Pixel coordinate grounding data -
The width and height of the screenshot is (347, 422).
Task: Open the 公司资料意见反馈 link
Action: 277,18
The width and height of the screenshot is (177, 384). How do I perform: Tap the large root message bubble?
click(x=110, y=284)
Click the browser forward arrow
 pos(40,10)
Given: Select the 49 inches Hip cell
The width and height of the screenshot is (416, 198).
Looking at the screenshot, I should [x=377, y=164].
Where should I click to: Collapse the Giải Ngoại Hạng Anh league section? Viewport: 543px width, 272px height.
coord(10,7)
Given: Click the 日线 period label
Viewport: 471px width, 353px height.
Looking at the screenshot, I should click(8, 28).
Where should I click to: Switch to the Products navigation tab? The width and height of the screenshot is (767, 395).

...

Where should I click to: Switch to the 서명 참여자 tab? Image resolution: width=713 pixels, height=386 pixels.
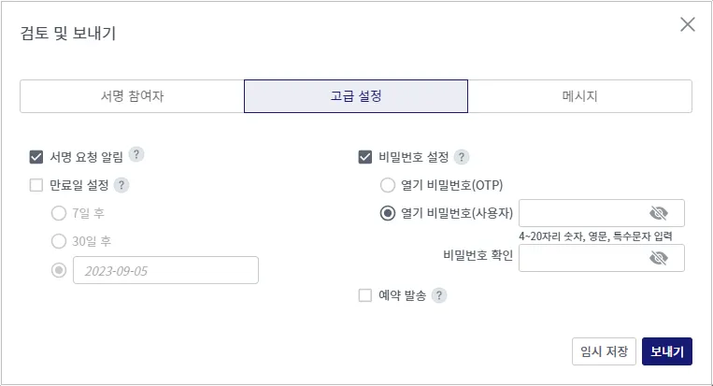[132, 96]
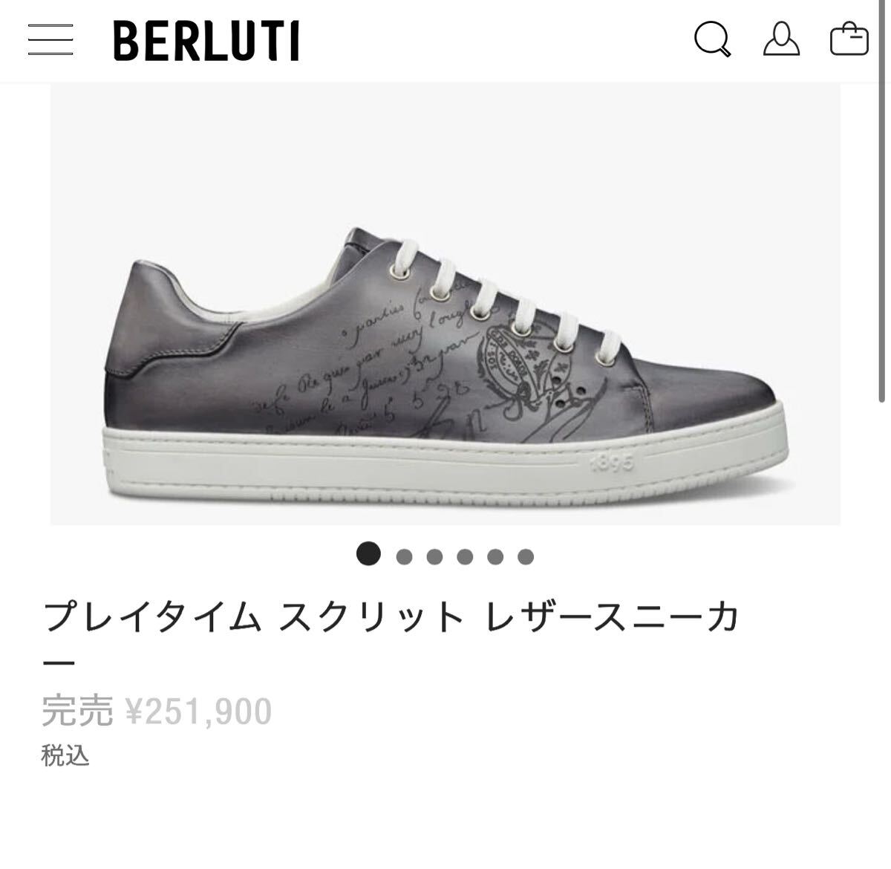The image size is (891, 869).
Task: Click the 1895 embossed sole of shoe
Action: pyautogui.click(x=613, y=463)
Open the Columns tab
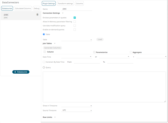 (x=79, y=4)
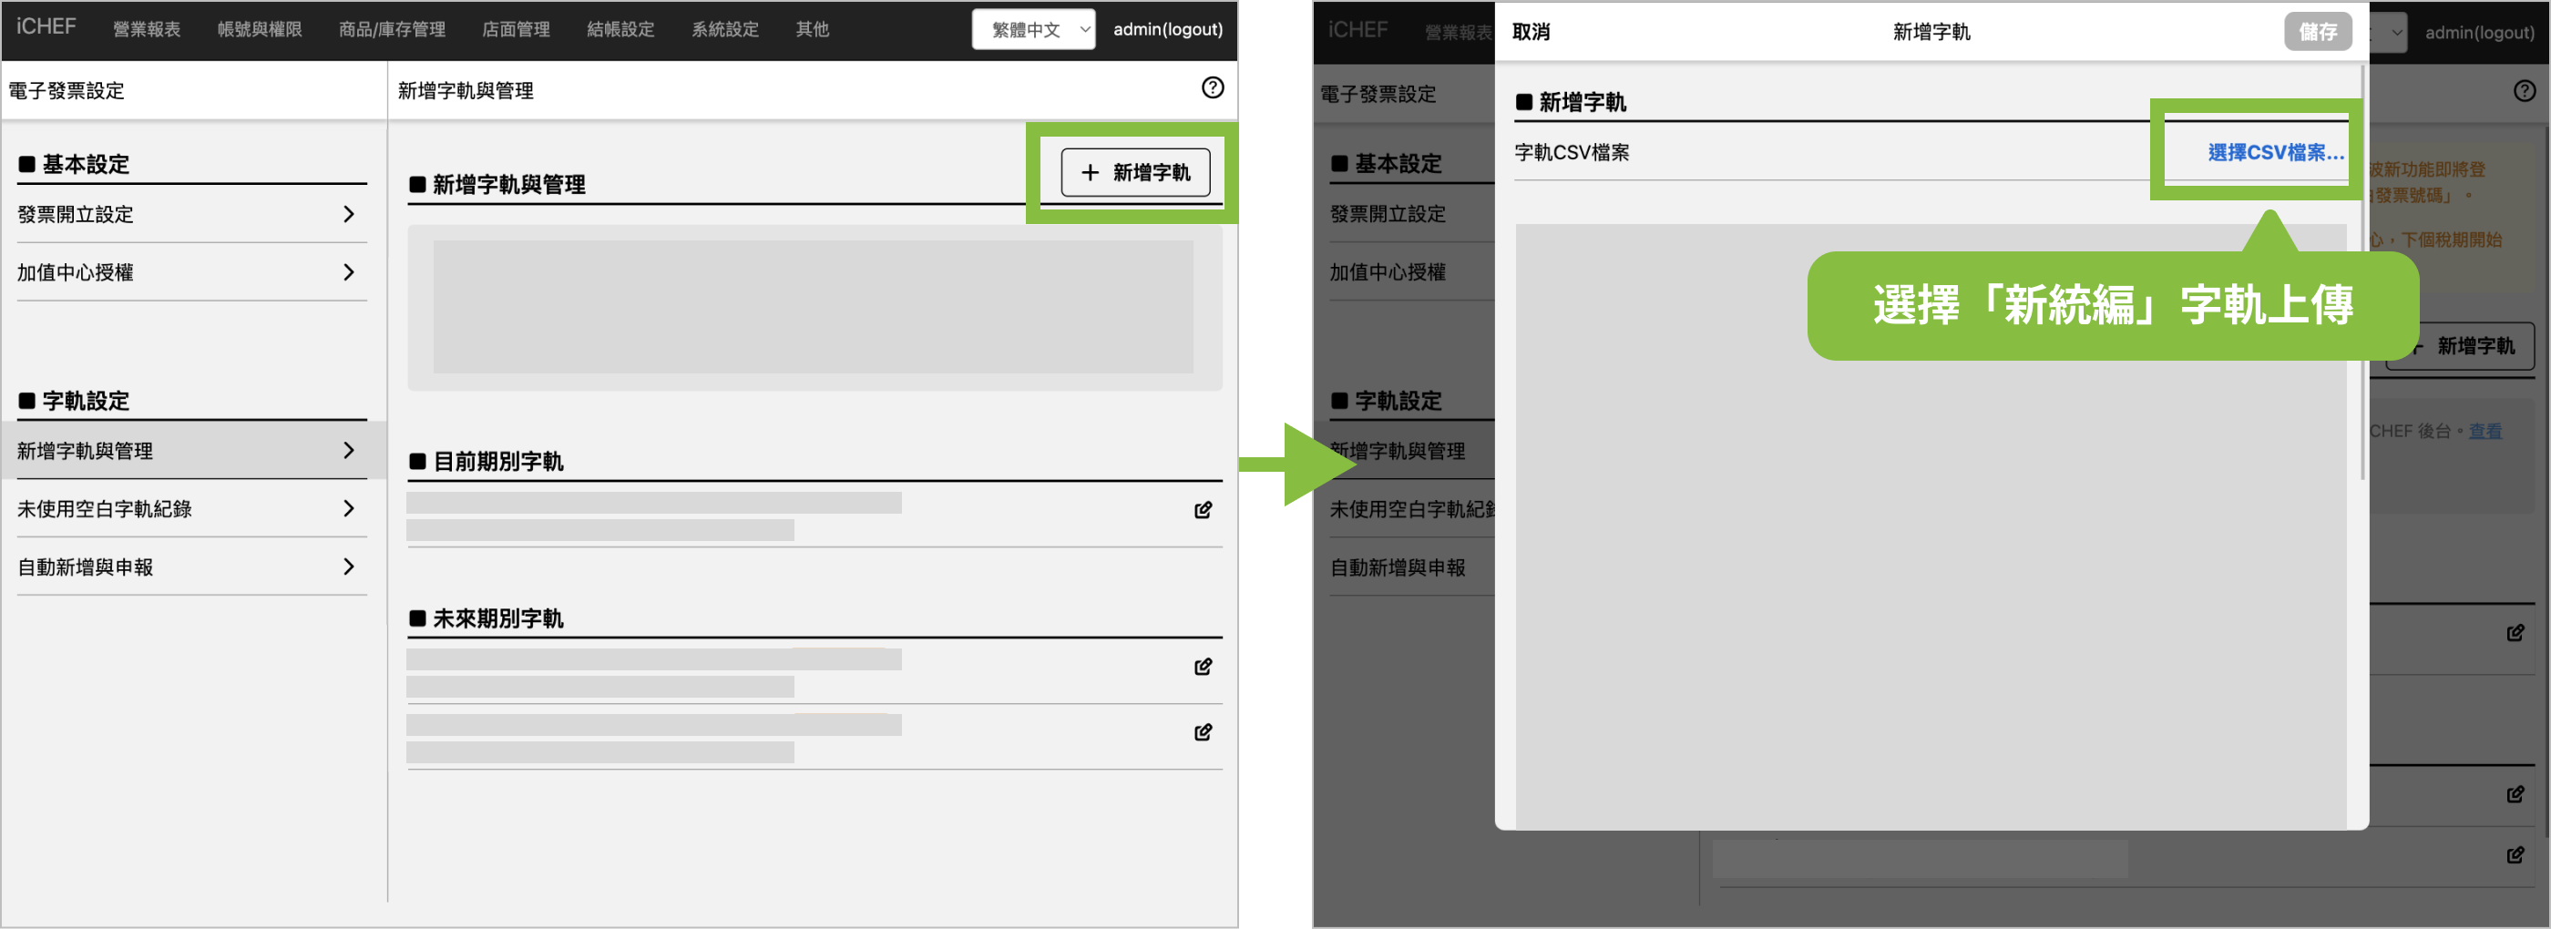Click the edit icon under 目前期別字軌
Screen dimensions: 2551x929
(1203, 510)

Directions for this task - Would you give the number of lines of the data that include the string "Given"? Nothing else is wanted.

Solution to the problem - 2